Erin Trieb

The War In Afghanistan: Behind The Frontlines

Made of plywood and housed in a small tent, it might not look like much from the outside. But here, on a dusty, remote military base in the heart of Logar Province, is the US army's busiest emergency room in Eastern Afghanistan. This is the 8th Forward Surgical Team (FST) trauma centre, where the clinic doors are always open and there is rarely a quiet moment. Its staff of five medics, five nurses, four technicians and two chief surgeons treat anybody seeking medical attention including US troops, the Afghan National Army and local civilians.

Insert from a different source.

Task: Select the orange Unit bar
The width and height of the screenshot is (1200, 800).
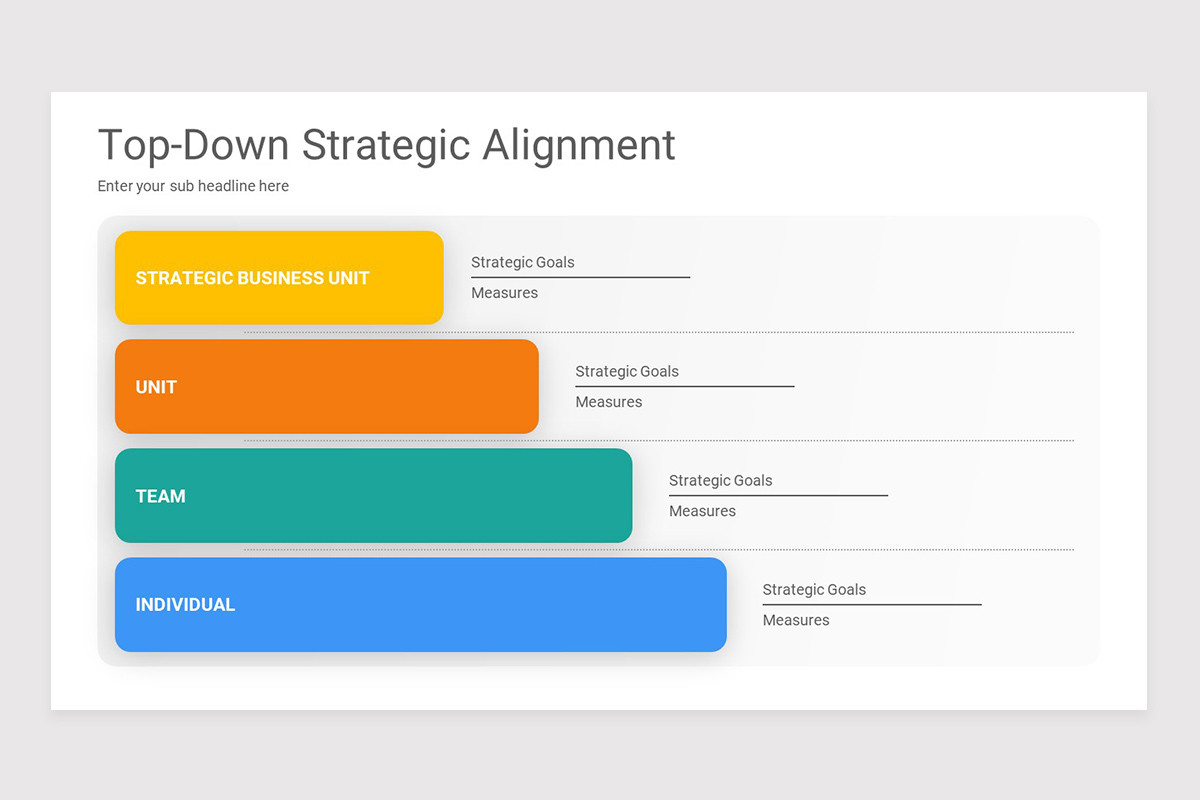Action: 326,386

As the medevac Blackhawk helicopters leave the base to pick up casualties the clinic's gurneys continue to fill with patients, from US troops injured in IED explosions or RPG contact to Afghan soldiers with gunshot wounds. It is typical to find over 30 medical personnel in the tent, working frantically to stop arterial bleeding, move patients in to the surgery theatre or simply offer comfort to those in pain. Captain Michelle Racicot, the FST's Emergency Room RN, describes her job as "tough" and "busy", explaining that the staff often work through the night in order to treat the wounded. During their five month deployment in Afghanistan the 8th FST has so far treated over 350 patient cases. "This job is the most challenging I have ever had because of the reality of the situations we run across, but it is also the most rewarding," Racicot says.